In unserer Genossenschaft ist es derzeit Sommerloch-ruhig. Gestern an der Bewohnendenversammlung nahmen ja nur gerade zehn Personen teil. Man war froh, dass die hektische Zeit mit Sommerfest, Begrüssungs- und Abschiedsapéros, Gartentag etc. für einmal vorbei war. So dürfen wir derzeit ganz normale Mieter und Mieterinnen einer Wohnung sein, ohne noch sonst allerlei Aufgaben erfüllen zu müssen.
Ganz normal ist ja auch, dass es rund um eine Wohnsiedlung nicht nur freundliche Nachbarn gibt. Auch wir haben jetzt einen, der mit uns schimpft. Von seiner Dachterrasse aus wetterte er kürzlich hinunter, als aus der Feuerschale Rauch zu seinem Wäscheständer hinauf stieg. Wir mussten ganz schnell Feuer und gemütliche Runde um ein paar Meter verschieben. Auch mit dem Musikstil unserer Konzerte ist er nicht so einverstanden.
Ferner machen die Schnecken im Garten keine Sommerferien. Christine sucht daher Nacktschneckensammler. Kiloweise friert sie diese dann erst im Gemeinschaftsfrigo ein, bevor sie in den Hauskehricht gelangen. Dort werden sie zur Verbrennung geführt und werden also kremiert. Jetzt braucht es auch noch mehr Unkrautjätende! Es stellt sich die Frage: mehr Natur oder mehr gepflegte Rabatten? Persönlich stören mich Löwenzahn und Co. nicht, aber vielleicht bin ich einfach zu faul für das Jäten.

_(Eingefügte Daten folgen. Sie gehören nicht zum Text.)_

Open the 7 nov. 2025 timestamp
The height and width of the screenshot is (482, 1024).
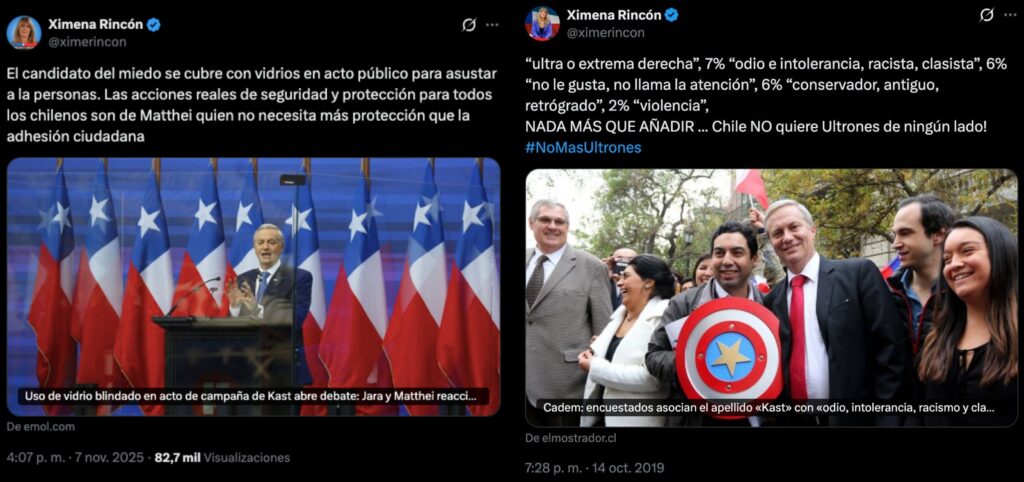coord(75,458)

Dann war noch von einer neuen Regentonne die Rede, die aber undicht war. Thomas ist jetzt dabei, die Löcher zu verschweissen. Und Jonathan plant, eine gemeinsame Wanderung anzubieten. Von den Wohnungsrochaden und neuen Mietern erzähle ich ein anderes Mal. Erst einmal ist jetzt Sommerloch angesagt!